Copy the records from their beginning up to and including the line with "This screenshot has", substituting "interface agent" for "GUI agent" and leaving everything else unchanged.
#### Raw data
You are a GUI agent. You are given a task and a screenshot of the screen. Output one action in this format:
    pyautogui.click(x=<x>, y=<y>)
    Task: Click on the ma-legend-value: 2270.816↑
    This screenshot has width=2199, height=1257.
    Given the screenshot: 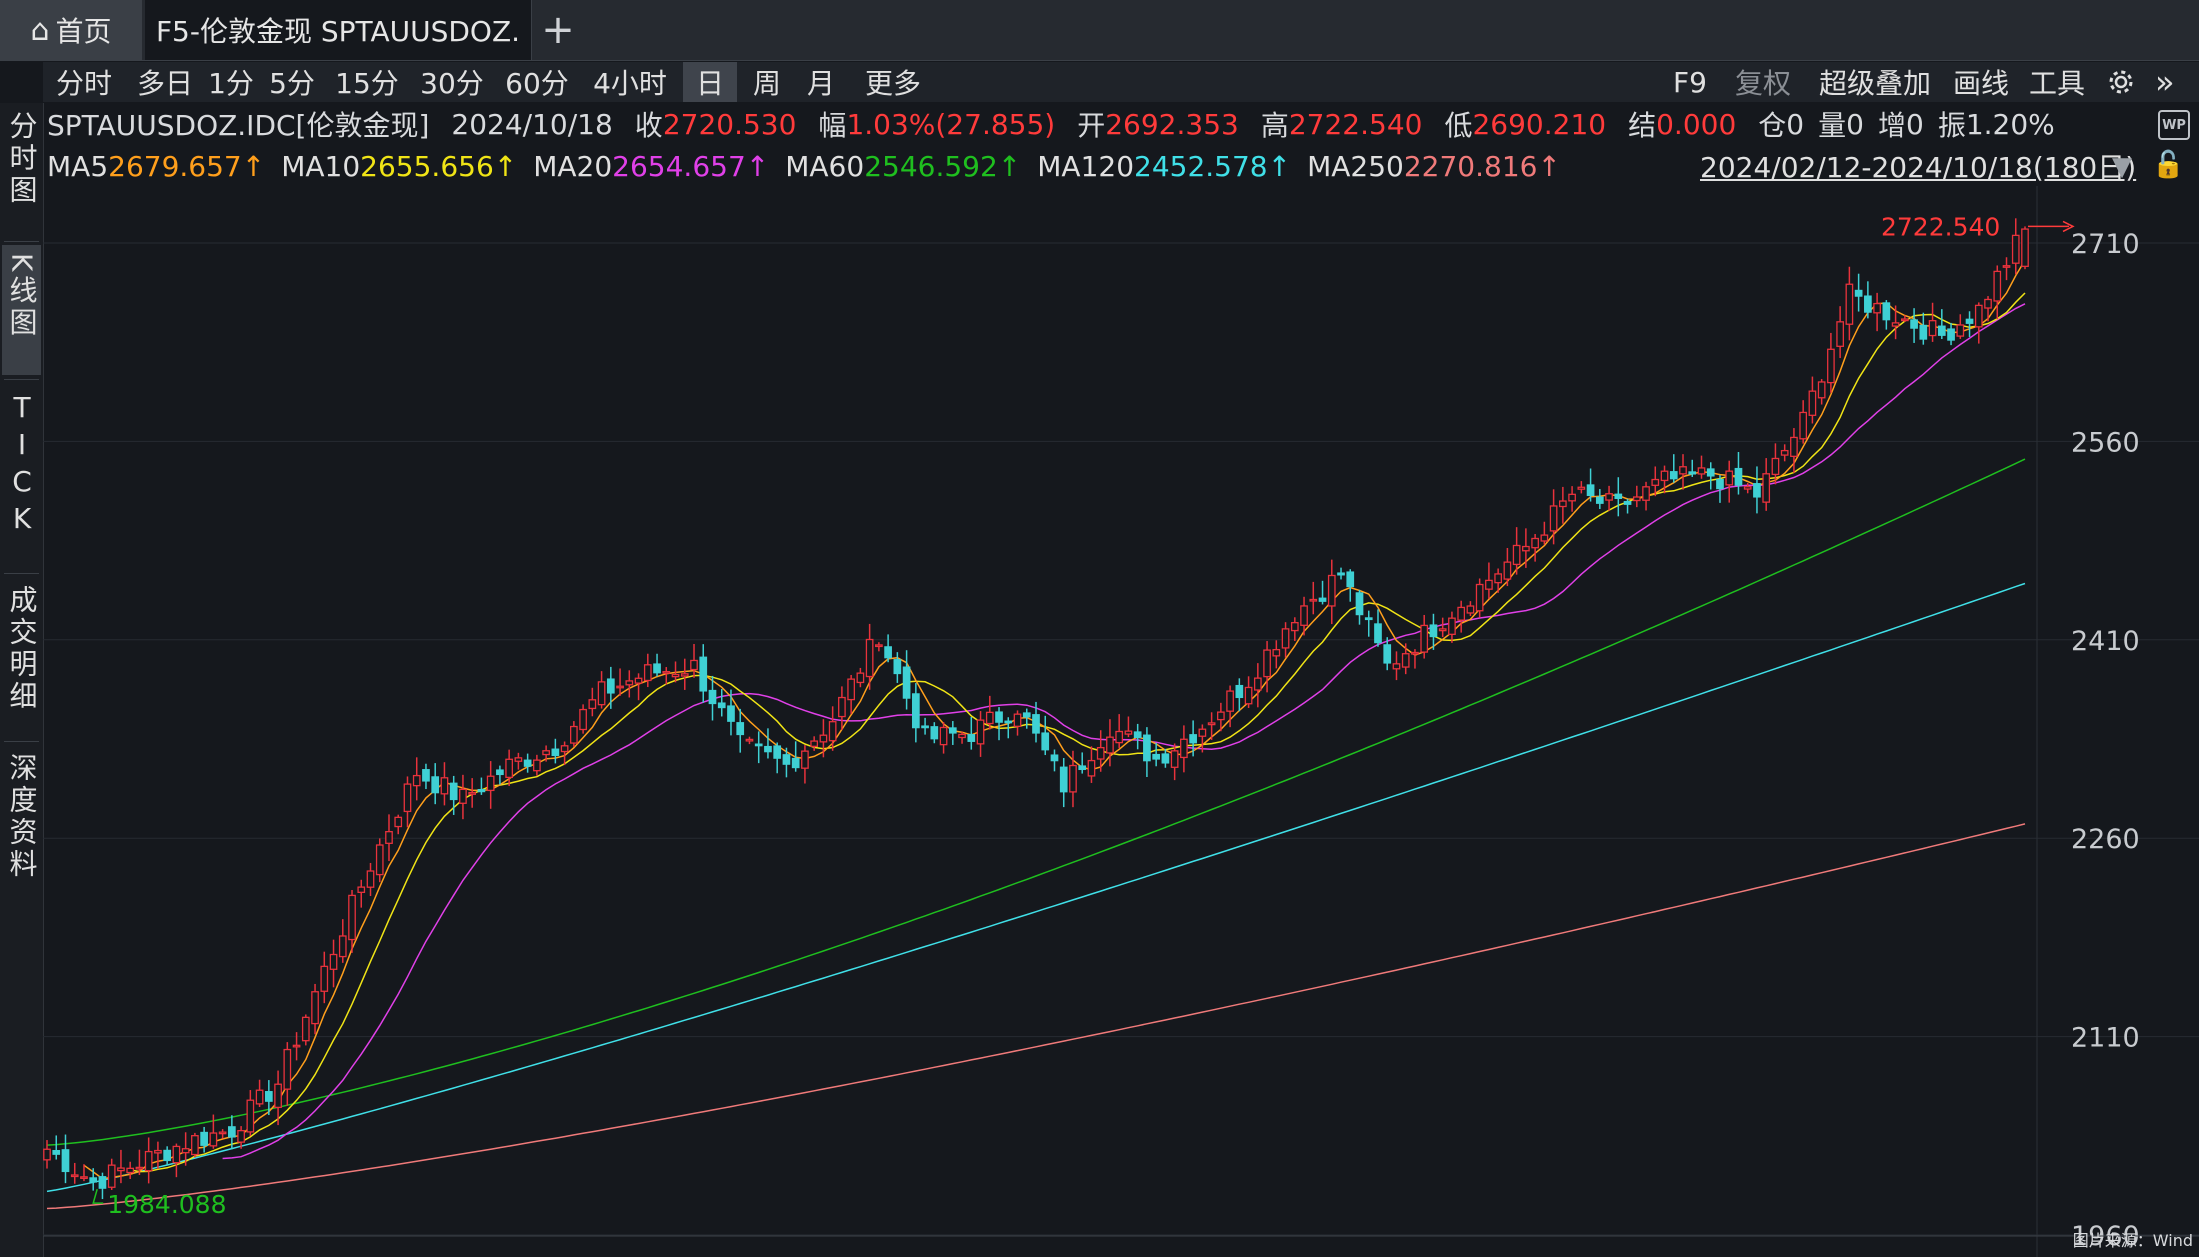 What is the action you would take?
    pyautogui.click(x=1482, y=166)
########
- Written answer
You are a interface agent. You are given a task and a screenshot of the screen. Output one action in this format:
    pyautogui.click(x=<x>, y=<y>)
    Task: Click on the ma-legend-value: 2270.816↑
    This screenshot has width=2199, height=1257.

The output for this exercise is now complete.